Al salir de la reunión Franco lo invitó a su departamento para celebrar. Cinco minutos después, llegaron cinco personas que Lenel no conocía. Cenaron sentados en una mesa grande de madera comentando la antigua tradición de sus familias, un ideal que había permanecido intacto durante más de cuarenta generaciones en el más absoluto secreto.
—La experiencia que hemos acumulado a lo largo de siglos no es en vano y ahora sabréis encauzar nuestro trabajo para seguir acumulando poder en nuestra orden. ¡Salud por el Halcón! —Franco ofreció un brindis.
—¡Salud! —repitieron los demás.
—La Familia está contenta y tranquila y necesita que Halcón no caiga en la trampa de la violencia innecesaria —dijo el mayor de los sentados a la mesa.
Lenel supo que era una advertencia para que no volviera a intentar matar a Alexandre.
—¿Y si cae en la trampa? —preguntó Lenel desafiante, ebrio de su nuevo poder.
—La Familia no va a estar contenta ni tranquila —respondió el mayor.
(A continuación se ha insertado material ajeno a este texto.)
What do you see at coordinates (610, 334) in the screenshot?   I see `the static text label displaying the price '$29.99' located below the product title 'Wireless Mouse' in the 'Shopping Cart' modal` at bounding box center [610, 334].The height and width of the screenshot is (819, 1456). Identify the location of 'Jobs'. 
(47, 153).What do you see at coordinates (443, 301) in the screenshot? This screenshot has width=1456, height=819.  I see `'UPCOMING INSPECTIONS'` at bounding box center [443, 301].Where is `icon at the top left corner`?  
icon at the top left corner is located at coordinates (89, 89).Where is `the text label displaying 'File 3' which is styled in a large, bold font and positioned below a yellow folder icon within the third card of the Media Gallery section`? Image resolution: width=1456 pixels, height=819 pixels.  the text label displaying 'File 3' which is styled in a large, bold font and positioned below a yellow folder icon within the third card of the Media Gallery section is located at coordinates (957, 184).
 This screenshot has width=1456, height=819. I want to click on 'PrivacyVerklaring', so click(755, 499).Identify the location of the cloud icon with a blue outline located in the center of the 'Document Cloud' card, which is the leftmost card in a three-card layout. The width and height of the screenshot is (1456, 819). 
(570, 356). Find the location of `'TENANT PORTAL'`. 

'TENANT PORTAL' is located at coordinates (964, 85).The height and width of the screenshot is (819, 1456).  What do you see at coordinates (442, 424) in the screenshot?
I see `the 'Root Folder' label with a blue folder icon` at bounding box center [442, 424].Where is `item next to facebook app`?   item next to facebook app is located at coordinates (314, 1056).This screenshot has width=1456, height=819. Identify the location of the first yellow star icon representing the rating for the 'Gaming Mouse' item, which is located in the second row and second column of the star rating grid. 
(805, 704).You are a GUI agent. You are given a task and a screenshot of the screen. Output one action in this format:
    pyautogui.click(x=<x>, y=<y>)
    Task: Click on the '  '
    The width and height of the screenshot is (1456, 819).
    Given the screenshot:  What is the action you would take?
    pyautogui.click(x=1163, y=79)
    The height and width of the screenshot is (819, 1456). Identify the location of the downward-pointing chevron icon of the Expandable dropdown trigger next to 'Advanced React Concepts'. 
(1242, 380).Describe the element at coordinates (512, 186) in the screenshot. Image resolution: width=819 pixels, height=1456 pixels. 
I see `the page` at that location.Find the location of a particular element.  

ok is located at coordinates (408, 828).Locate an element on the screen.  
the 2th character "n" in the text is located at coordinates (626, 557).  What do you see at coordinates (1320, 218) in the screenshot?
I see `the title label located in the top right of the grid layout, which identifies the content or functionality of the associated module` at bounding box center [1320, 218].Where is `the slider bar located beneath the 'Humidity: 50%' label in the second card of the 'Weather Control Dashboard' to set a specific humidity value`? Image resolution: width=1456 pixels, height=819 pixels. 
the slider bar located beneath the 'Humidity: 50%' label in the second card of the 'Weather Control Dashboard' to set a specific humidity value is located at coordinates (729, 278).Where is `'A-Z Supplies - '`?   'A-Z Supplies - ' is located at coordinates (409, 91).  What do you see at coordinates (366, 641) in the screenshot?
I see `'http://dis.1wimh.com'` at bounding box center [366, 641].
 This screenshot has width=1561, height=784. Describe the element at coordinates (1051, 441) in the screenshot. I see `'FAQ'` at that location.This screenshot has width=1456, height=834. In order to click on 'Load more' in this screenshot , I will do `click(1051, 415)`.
Era de piel blanca, calvo, delgado, con rostro de calavera, ojos marrones y de mediana estatura.
Se llamaba Genaro Spoletti, y era el jefe oculto, de una secta oculta, dentro de una mafia oculta que gobernaba La Familia. Llevaba una gran cadena y crucifijo de oro encima de su camisa negra. Debajo había una cadena de plata con un medallón que tenía el símbolo de la luna creciente y la estrella en un lado y un Buda en el otro.
—Si La Familia es generosa… hay que ser generoso con La Familia —añadió.
—Soy generoso con La Familia porque mi ideal es seguir la voluntad divina —dijo Lenel.
Permanecieron en silencio durante varios segundos.